The microstructures of hardfacings are shown in Figure 6. Upon solidification, primary carbides rich in vanadium (yellow circles) are formed in a martensitic matrix (dark gray in Figure 6a). Solidification is likely to start with the formation of vanadium-rich primary carbides (yellow circles) followed by the formation of primary austenitic dendrites and transformed martensite laths after cooling [47]. Figure 6b shows carbides (probably primary VC) more agglomerated when compared to Figure 6a.
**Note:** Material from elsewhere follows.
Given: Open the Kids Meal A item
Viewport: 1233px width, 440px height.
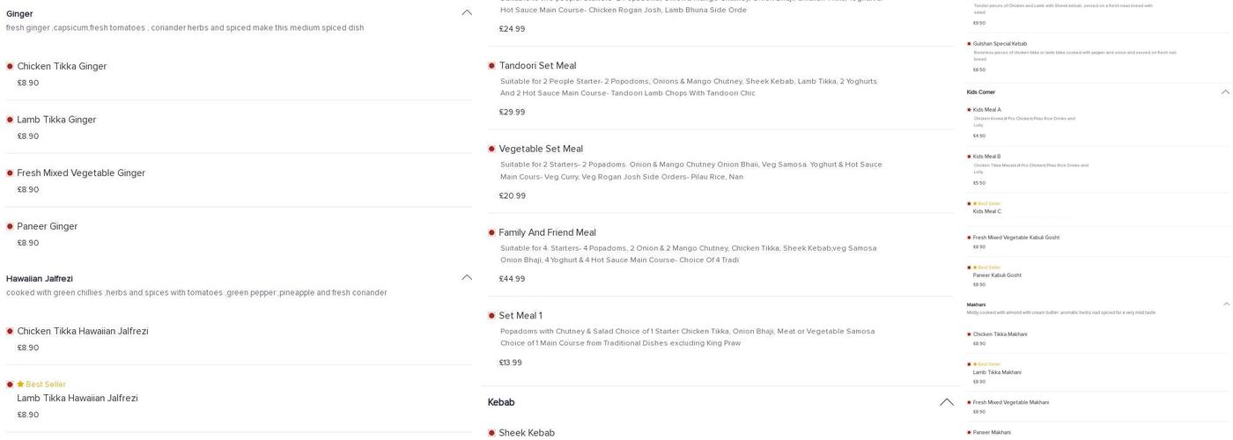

VC formation as spherical, petal-like particles, and thin scale-like segments can be seen in Figure 6b, as reported in the literature [48]. Primary carbides were found in the 25.4 mm substrate coatings along with the coarse structure of vanadium carbides (marked as 1 and 3 in Figure 6b). EDS analysis (

Table 4. EDS results for the substrate thicknesses of 12.5 and 25.4 mm.

Substrate	Point	Elements Content (wt.%)
		C	Si	V	Cr	Mn	Fe	Mo
12.5 mm	pt1	1.96	1.32	7.42	5.63	0.58	81.52	1.56
	pt2	4.13	1.13	18.34	5.54	0.68	67.72	2.46
	pt3	2.01	1.29	6.36	4.38	0.75	84.08	1.15
	pt4	1.93	1.27	4.81	4.48	0.53	86.33	0.65
25.4 mm	pt1	6.71	1.16	24.58	5.55	-	59.16	2.67
	pt2	7.59	1.32	24.99	5.77	0.61	57.22	2.50
	pt3	7.79	1.16	18.94	5.06	0.55	64.84	1.66
	pt4	8.08	0.87	49.85	4.25	-	34.66	1.89

) corroborates the hypothesis that they are vanadium carbides. These formations have already been reported in the literature [26,27]. The main difference in the microstructures is the appearance of coarser carbides in the coating deposited on the thicker plate.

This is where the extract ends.